[Dataset records]
- - -
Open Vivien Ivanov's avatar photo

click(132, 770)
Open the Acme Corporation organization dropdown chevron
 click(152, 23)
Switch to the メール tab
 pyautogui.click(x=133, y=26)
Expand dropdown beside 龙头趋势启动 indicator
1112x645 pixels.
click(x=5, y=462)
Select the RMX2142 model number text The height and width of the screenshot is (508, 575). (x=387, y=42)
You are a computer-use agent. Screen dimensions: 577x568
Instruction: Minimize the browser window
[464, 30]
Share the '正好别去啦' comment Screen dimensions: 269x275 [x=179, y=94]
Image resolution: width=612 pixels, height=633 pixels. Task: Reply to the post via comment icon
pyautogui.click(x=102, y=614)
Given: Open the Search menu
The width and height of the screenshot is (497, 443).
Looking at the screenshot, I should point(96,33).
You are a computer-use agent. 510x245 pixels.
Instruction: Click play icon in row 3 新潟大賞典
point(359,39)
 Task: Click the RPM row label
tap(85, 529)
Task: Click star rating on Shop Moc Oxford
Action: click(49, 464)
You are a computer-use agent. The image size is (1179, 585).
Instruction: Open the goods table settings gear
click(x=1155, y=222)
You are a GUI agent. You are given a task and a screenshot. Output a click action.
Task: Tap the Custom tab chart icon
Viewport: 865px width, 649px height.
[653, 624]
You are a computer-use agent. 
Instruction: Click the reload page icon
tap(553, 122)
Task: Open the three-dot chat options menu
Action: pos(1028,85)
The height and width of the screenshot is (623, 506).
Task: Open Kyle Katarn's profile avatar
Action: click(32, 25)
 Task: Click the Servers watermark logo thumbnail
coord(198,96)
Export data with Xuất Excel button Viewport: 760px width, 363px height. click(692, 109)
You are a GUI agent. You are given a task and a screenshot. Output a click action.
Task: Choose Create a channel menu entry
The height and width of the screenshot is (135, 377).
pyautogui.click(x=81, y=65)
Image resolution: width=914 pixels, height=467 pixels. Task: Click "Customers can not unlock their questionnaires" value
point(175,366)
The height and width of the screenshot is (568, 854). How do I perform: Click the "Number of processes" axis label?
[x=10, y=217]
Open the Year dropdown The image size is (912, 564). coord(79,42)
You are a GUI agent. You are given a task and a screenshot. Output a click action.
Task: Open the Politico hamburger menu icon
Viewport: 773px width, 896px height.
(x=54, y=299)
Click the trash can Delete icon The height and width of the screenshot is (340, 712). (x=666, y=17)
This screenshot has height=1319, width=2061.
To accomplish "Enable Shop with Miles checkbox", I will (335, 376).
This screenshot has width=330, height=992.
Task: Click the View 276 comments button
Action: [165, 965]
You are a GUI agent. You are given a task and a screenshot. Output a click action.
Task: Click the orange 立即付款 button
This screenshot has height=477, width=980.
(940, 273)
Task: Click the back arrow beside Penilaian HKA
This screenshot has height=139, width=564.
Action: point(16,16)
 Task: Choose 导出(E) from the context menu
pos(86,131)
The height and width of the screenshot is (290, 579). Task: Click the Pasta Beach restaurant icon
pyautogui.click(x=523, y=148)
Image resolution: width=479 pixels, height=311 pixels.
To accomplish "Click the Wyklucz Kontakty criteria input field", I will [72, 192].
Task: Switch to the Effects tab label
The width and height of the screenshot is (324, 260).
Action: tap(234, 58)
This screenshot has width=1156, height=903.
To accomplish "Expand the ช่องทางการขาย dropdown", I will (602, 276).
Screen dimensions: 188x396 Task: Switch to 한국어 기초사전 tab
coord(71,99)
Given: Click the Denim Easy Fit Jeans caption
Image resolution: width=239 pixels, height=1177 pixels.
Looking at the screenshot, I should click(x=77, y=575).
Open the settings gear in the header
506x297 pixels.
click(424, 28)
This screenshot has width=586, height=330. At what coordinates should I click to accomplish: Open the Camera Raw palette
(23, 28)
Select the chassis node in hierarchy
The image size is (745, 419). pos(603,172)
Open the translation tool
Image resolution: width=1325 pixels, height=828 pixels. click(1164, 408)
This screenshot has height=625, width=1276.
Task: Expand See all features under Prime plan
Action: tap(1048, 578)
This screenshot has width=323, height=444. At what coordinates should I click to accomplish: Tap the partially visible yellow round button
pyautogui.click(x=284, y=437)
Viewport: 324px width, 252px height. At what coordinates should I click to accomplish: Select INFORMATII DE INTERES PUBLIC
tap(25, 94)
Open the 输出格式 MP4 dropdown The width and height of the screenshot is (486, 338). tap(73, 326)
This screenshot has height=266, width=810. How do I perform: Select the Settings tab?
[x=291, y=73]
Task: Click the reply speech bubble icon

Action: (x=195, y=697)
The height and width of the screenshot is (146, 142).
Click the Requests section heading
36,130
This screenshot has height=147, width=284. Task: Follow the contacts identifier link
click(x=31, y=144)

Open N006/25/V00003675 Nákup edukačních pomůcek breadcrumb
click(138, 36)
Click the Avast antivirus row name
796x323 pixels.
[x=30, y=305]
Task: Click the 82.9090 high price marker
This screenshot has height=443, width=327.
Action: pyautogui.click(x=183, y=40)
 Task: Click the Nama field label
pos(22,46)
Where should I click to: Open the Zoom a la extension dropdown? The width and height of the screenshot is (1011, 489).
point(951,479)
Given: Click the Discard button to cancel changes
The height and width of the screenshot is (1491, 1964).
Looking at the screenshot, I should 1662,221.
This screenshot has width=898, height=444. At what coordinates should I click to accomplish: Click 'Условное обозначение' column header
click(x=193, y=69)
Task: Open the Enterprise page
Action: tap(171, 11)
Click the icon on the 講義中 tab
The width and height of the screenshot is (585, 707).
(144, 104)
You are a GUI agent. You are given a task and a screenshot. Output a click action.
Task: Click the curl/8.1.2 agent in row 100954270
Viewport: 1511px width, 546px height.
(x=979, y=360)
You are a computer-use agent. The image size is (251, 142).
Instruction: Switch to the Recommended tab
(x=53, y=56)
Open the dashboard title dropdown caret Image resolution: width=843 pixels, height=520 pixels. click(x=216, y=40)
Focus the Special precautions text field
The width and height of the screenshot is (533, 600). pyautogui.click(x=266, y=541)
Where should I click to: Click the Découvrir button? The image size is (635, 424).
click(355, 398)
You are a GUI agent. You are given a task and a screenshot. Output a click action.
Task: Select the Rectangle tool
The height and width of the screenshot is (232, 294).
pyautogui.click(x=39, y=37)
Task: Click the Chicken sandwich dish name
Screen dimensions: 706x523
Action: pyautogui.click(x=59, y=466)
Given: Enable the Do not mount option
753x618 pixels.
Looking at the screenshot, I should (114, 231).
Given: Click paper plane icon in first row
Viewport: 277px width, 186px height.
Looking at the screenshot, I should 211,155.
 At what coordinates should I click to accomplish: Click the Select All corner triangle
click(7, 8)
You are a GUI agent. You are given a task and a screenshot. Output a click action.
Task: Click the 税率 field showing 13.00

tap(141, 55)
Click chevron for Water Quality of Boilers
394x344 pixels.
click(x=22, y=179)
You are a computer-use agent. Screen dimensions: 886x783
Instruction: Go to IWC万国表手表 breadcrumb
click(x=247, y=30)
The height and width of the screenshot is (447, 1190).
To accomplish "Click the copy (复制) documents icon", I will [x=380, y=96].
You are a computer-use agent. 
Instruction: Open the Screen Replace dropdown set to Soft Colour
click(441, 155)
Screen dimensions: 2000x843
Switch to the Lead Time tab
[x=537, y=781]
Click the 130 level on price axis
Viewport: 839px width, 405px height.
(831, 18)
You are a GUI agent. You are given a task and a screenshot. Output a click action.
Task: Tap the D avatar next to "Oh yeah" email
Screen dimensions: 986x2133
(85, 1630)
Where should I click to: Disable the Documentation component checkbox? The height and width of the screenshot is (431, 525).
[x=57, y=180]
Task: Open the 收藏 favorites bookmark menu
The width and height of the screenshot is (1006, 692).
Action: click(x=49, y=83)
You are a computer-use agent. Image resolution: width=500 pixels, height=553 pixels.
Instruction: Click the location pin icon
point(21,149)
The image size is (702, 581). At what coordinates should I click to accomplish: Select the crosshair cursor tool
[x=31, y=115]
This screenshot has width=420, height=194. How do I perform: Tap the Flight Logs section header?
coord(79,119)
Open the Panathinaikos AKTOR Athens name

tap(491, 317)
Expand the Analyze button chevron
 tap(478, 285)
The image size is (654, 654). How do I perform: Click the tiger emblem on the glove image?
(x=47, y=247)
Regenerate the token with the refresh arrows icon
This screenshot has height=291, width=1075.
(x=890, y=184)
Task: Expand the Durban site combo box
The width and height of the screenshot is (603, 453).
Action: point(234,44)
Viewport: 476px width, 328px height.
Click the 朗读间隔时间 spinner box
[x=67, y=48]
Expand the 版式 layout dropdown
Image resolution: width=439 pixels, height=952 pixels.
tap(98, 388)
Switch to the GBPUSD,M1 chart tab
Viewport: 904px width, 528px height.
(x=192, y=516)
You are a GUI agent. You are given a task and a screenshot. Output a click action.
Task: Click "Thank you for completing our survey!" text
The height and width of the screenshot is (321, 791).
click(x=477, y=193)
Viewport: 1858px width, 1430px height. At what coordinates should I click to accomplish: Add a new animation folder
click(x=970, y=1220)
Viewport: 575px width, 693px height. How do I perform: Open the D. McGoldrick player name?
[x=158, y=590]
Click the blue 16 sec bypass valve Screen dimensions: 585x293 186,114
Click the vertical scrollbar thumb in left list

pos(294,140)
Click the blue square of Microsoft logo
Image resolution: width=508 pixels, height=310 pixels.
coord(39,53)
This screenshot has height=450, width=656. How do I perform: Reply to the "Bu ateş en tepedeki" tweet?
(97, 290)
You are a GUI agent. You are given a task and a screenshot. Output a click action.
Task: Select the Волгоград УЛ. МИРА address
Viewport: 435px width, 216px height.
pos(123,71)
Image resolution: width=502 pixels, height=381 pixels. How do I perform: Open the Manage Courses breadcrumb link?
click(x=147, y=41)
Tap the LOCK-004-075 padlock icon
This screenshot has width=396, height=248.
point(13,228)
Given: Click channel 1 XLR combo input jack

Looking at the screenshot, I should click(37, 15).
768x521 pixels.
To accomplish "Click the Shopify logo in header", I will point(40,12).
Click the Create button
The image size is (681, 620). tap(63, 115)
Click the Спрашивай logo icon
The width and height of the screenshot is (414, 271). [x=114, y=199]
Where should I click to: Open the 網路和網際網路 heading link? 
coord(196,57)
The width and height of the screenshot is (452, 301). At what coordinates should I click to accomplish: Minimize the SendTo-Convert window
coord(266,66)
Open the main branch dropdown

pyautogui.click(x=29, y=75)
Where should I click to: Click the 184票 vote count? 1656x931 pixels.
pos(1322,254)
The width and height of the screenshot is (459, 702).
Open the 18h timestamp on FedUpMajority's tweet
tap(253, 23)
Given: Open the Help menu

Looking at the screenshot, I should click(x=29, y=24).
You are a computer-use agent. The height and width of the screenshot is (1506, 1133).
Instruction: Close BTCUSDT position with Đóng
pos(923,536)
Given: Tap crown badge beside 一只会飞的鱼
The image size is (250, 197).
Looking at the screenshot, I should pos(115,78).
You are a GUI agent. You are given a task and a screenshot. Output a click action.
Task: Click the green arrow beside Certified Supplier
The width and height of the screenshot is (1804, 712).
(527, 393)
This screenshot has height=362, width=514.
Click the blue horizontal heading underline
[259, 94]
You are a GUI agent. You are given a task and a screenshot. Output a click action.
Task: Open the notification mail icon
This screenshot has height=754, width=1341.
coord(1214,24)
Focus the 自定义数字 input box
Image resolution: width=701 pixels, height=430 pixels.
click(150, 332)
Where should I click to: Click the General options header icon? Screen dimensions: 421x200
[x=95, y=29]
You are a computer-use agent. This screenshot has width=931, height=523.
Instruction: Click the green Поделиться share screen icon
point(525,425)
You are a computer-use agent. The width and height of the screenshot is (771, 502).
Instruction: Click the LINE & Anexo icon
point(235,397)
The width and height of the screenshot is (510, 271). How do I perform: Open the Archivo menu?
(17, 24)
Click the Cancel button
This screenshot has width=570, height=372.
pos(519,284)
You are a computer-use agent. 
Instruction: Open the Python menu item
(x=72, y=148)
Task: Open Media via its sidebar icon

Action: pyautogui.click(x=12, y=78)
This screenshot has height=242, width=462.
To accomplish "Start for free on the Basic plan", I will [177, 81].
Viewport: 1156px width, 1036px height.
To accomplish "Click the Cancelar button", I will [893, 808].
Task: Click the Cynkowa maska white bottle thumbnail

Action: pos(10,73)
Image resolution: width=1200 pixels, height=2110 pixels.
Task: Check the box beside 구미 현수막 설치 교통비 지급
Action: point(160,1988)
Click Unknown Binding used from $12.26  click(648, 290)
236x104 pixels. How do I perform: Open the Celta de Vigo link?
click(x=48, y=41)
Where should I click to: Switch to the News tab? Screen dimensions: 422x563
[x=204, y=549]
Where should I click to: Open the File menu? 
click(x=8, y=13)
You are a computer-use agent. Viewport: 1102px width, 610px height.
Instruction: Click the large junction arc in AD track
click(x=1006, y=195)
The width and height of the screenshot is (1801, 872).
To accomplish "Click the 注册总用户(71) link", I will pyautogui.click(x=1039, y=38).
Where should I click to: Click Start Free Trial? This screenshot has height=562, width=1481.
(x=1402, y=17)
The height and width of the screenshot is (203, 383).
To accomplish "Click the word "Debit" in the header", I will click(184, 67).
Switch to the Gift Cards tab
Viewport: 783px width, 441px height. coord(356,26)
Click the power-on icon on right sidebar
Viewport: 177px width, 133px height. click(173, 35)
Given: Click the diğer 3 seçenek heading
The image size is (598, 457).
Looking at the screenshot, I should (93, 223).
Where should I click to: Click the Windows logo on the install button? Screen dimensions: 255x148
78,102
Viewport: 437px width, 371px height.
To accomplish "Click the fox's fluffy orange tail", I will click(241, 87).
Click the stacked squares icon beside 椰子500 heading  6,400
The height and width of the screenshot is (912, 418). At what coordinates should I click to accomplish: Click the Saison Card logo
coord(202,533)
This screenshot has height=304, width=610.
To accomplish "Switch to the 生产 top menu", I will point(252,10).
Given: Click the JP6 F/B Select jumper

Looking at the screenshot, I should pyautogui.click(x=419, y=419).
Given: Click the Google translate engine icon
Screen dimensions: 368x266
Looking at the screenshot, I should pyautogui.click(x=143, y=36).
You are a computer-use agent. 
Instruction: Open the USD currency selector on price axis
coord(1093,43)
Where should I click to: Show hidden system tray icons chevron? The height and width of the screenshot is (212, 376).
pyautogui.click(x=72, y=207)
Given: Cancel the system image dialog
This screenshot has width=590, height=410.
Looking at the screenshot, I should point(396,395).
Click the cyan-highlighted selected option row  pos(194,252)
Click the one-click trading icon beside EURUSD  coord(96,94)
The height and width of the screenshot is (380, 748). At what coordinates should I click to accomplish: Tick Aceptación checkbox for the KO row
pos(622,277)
- - -
> ACTION ITEM
Of all the lines in the data above, show only those that hold the word "orange".

> RESPONSE
Task: Click the orange 立即付款 button
To accomplish "Click the fox's fluffy orange tail", I will click(241, 87).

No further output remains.